Closed Amene-Gafsi closed 5 months ago

Amene-Gafsi commented 5 months ago

This system integrates real-time tracking of both a ball and paddles using the OpenCV library and Python. It employs a color-based tracking method to simultaneously detect and track the largest green-colored circle (representing the ball) and the largest red-colored rectangle (representing the paddles) in video frames.
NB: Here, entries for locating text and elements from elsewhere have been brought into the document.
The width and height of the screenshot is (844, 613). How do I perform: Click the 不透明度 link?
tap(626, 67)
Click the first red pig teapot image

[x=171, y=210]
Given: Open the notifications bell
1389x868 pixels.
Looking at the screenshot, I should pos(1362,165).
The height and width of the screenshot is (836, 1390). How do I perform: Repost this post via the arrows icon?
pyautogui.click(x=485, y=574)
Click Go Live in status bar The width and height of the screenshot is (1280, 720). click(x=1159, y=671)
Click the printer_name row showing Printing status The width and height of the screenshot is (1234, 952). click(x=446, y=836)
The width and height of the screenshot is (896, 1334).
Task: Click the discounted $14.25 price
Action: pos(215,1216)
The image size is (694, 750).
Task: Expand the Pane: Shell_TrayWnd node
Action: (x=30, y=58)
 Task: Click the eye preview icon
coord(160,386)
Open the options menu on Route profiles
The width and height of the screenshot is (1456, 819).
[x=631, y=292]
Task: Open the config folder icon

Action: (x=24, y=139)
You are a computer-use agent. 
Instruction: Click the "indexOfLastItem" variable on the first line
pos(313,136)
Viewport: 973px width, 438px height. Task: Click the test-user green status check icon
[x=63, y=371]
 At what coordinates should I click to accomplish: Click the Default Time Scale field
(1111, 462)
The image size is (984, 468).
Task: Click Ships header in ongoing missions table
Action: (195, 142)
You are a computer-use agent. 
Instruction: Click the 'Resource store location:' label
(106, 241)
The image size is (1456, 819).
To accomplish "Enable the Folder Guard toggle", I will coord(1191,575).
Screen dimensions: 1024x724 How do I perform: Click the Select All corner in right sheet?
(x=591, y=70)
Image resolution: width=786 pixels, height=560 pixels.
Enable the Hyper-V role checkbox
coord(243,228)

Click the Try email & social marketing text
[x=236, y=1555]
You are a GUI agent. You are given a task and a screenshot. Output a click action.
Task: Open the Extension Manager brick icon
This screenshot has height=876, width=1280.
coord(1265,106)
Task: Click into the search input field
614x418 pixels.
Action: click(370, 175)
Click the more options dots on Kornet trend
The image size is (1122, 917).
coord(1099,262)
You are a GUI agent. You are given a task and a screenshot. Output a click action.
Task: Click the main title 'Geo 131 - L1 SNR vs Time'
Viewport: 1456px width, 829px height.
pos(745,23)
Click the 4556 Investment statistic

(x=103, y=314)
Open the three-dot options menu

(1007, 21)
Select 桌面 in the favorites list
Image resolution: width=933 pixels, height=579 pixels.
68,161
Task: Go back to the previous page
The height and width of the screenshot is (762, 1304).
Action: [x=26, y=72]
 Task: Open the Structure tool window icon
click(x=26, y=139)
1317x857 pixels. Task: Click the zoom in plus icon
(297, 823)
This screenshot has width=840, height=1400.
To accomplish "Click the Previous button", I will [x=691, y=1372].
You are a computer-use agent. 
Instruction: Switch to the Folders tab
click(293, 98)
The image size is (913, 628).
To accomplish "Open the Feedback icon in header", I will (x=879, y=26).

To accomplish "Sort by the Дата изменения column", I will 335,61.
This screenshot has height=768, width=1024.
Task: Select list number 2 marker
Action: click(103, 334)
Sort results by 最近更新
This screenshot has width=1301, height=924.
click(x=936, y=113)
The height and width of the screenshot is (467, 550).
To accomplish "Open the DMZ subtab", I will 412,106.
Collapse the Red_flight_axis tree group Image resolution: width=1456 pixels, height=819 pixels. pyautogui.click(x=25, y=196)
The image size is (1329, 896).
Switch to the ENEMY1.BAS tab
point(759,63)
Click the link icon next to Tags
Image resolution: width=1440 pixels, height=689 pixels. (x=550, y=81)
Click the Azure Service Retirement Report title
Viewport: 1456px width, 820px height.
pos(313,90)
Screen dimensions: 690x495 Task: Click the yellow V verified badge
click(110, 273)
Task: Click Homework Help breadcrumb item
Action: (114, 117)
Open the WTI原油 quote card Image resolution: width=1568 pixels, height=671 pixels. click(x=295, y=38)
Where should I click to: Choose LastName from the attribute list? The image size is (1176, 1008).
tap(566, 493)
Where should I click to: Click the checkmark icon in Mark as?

Coordinates for both the ball and paddles are stored and updated continuously.

Algorithm Overview:

  1. Video Capture: Captures video frames from a webcam or video file, defaulting to the webcam if no video path is provided.
  2. Frame Processing: Each frame is resized, blurred, and converted to the HSV color space to standardize input and reduce noise, enhancing the detection of significant objects.
  3. Color Segmentation: Two separate masks are created to isolate green and red hues, which represent the ball and paddles, respectively.
  4. Morphological Operations: Both masks undergo erosion and dilation to clean the image and improve visibility of the tracked objects.
  5. Contour Detection: Contours are extracted from both masks. For the ball, the minimum enclosing circle is computed, and for the paddles, the bounding rectangle method is used to determine dimensions and center.
  6. Data Storage: The centers of the ball and paddles are recorded using deques, which allow for efficient data insertion and retrieval, essential for real-time tracking. To distinguish between the two paddles, an if condition checks if the x-coordinate of the rectangle is in the left part of the frame; if so, it is identified as paddle1, otherwise as paddle2.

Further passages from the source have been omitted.